So I’ve been digging out the crap caches, and while most of the stuff I’m finding is crap, some of it’s actually valuable or at least entertaining. Whilst digging through an enormous wooden bowl of cruft, I found a laser cat toy I bought a couple of years ago, when I found it in the pet Christmas present display at Sainsbury’s, and which Flash found intermittently entertaining until it disappeared into the cruft bowl. Surprisingly, the battery is still working, and so I spent about ten minutes exercising old fatboy with the red dot. Until he figured out the exciting red dot was coming from the shiny silver thing in my hand, at which point he ran up and started rubbing his cheek pads against it. (I was sitting on the floor.) I was shocked that he appeared to have figured it out. Cognition seems to have happened, and I’m really not sure what to make of it.
Understand: this cat is stupid. Oh god, is he stupid. He has a certain degree of craftiness to his stupidity; he is, after all, a cat, and he’s got enough going on between his fuzzy ears to keep us attending to his needs and humouring his little quirks. I suppose it’s unfair of me to categorise him as stupid, since he is, in fact, exactly as smart as he needs to be, which isn’t very, since the kibble is going to keep coming and the used litter is going to keep going, and being a cat, he isn’t going to work any harder than he needs to, once those needs are met.

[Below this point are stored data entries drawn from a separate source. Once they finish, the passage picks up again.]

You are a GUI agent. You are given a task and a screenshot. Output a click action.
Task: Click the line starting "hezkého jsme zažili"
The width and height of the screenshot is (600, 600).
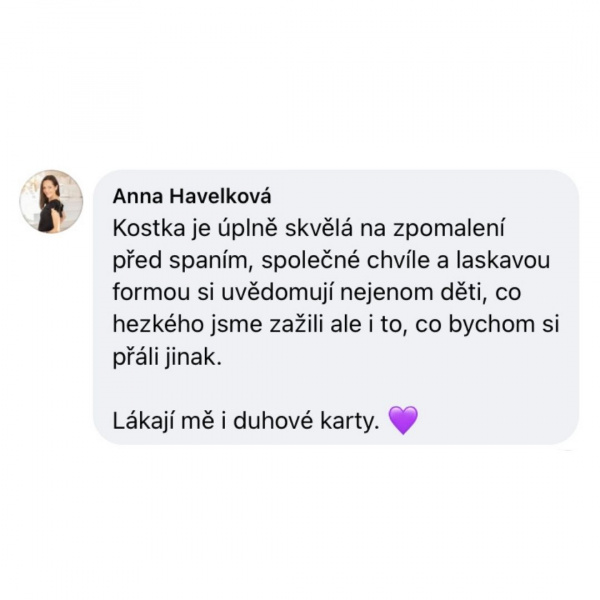[x=336, y=325]
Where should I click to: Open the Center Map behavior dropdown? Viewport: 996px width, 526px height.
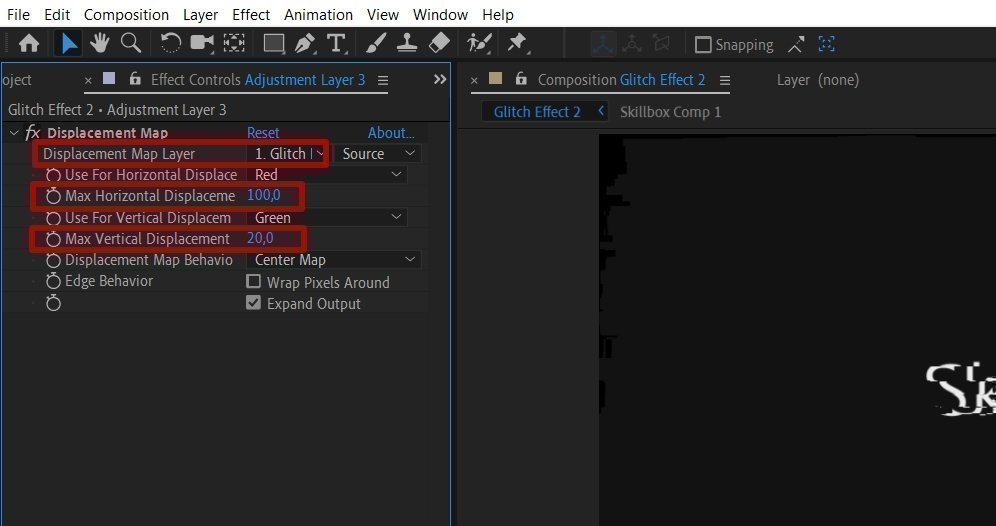333,260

Then, of course, we come to the (very) small fortune in change I found in the same bowl, and the bottoms of departing handbags and pockets of off-season coats, along with the change dumped into various baskets and boxes for what reason I cannot tell you, other than to say money is valuable, and thus, small amounts of it wind up in nominally safe places until they can be consolidated into a large enough quantity to be taken in and fed to the coin machine. Yes, it’s kind of a rip off, but I’ll pay a smallish commission to spare myself having to roll coins to take to the bank.

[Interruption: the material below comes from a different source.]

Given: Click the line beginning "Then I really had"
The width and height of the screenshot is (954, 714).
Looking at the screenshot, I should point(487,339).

Once again, I unearthed my sole surviving pair of Fat Pants, which I keep as a memento morbid obesity, and pull out on these periodic purges, to gape at their size, because holy shit. Holy shit. I knew I was that fat — my eyes certainly weren’t bigger than my stomach, but they worked well enough to let me know I was extremely fat — but graphic proof is still stunning. Brrrr.
So I offloaded a bunch of stuff, including things Phil has shrunk out of (yay, Phil!) and things that have no use, and found some good stuff that got buried under the useless stuff in the process, so it’s all good. How we came to own the three unused electric toothbrushes I found while cleaning out the bathroom cabinets is a mystery to me, since I didn’t buy them, but I’m assuming they were gifts from my late mother-in-law. I think we’re set on those for quite some time. I emptied and moved my biggest chest of drawers to vacuum behind it, and found the beautiful silver and garnet ring I bought in Edinburgh a couple of years ago, which, outside of a bit of tarnish, is as lovely as ever.
I don’t feel like I’m anywhere near done with this project — the dreaded understair cupboard remains, for example, and Oh God the Books — but I think I’m falling into a habit of spending an hour or so decluttering every morning, and it helps me feel like I will eventually get to where I want to be, which is in a house where I don’t feel oppressed by its contents.